The current coreboot code for the T440p has the PCI Express Graphics (PEG) device that handles the dGPU disabled. Thanks to nullenvk, you can restore dGPU functions by applying this commit, which adds the “Enable dedicated graphics (experimental)” option to nconfig. Enabling this will re-enable the PEG device in your next coreboot build. You need to include the VBIOS for both the iGPU and dGPU. You can extract both using VBiosFinder. If you’re building coreboot from master branch, the current SeaBIOS payload will result in a bootloop. Use SeaBIOS 1.15 or TianoCore (UEFI OS only).

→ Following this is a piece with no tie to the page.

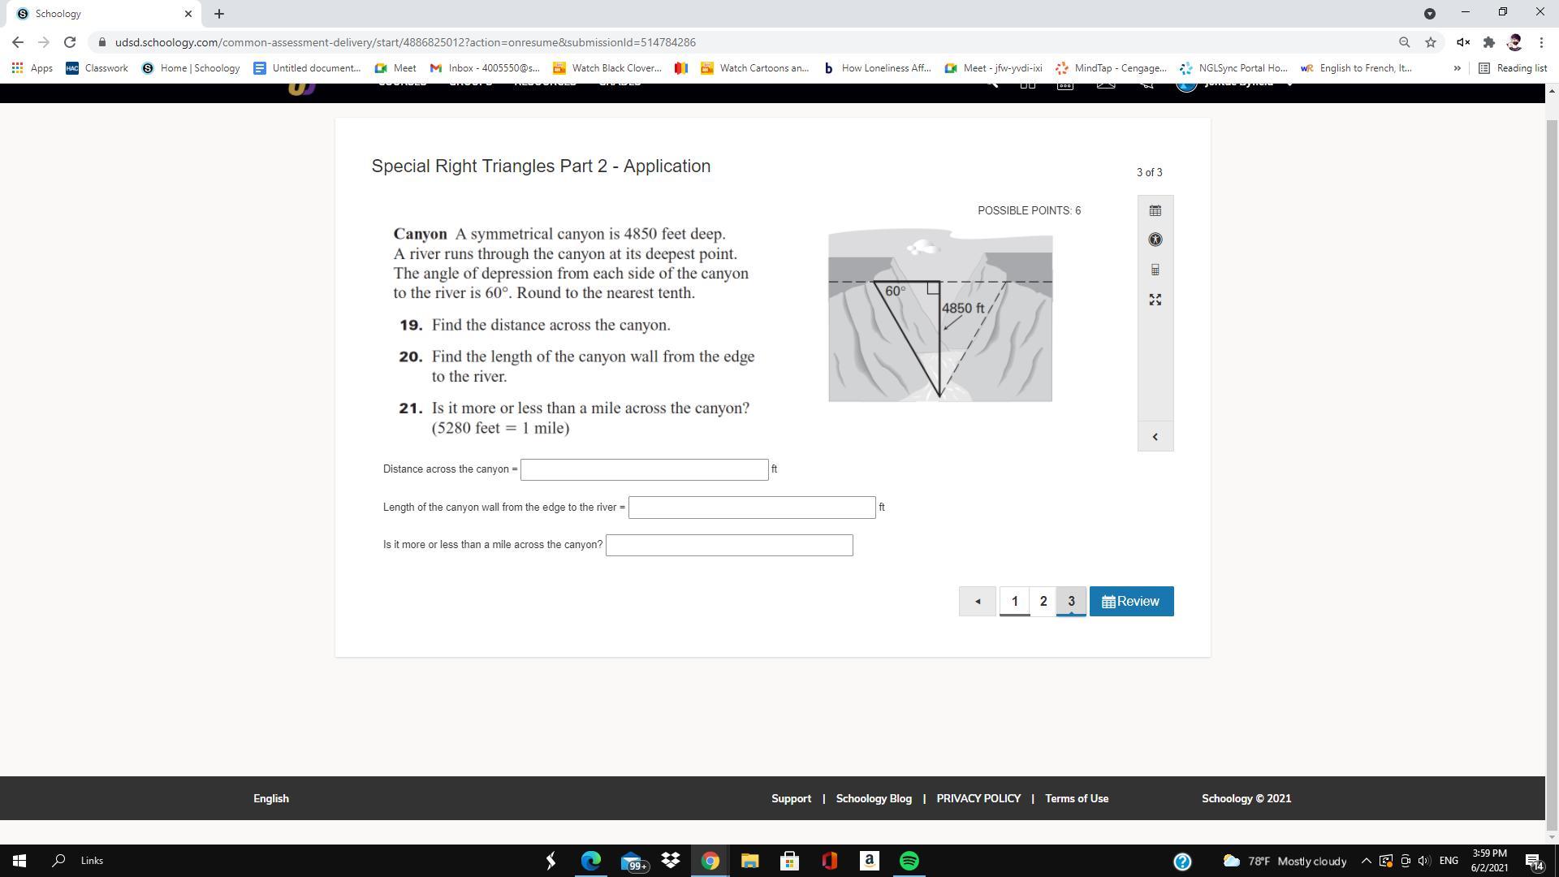Click the distance across the canyon input field
Image resolution: width=1559 pixels, height=877 pixels.
pyautogui.click(x=644, y=469)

Also note that the non-Tldr section of the referred article stipulates lots of broken things linked to using Prime, a lot of workaround that needs to be activated in OS and vertical tearing. All those reasons explain why Nvidia is not encouraged on qubesos side and that why coreboot didn't invest much effort into supporting it correctly even today.

Well, I could still add the PEG patch from coreboot for you to test outcome rom if you commit to testing and tweaking configs and documenting board config properly so that other interested users can get similar results as yours, as long as you are really interested and understanding of the limitations of and have realistic expectations?

Unfortunately, that also means that if abandoned coreboot PEG patch doesn't apply directly, Heads would need to maintain that patch across coreboot version bump which would be a burden on myself and on which I cannot commit from the moment the patch doesn't apply directly, which would result in an UNMAINTAINED_ board needing assistance to have it support as other boards in tree.

A similar story happened recently for fhd/edp which finally got merged under coreboot which limited testing of more recent versions of coreboot and other things untested that broke since coreboot 4.19, and I've decided to not go that route anymore if staying behind because of a specific board variant. The PEG patch referred here in thread and in this article is currently abandoned and would need input from interested board owners and committed testers to have it part of coreboot master. Tldr: Heads intends to be a user of coreboot, not a maintainer of it.


@TrustExecutor if you can commit into testing and bridging the gap upstream by commenting on the coreboot patch to try to upstream it by being the bridging agent between the testing that would happen under Heads and reports upstream? If yes I can try to adapt the patchset here and have you comment on it once it builds. Note that the rom extracter is using obsolete ruby gems and also needs to be worked on in upstream project, otherwise Heads also commits in maintaining those tools and that is not planned. Tldr on that: rom extractor won't work on debian-12 nor nix buildsystem that heads plans to switch to in the mid-term. Meaning: dgpu variants also become a burden to Heads maintenance with no people actually reporting usage/testing (the variants are all officially untested now).

tlaurion commented 4 months ago

NRI was revived in June 2024 https://github.com/linuxboot/heads/issues/1711

tlaurion commented 4 months ago

@TrustExecutor : don't hesitate pinging me here with your testing progress for dgpu+nri progress, you would have my attention.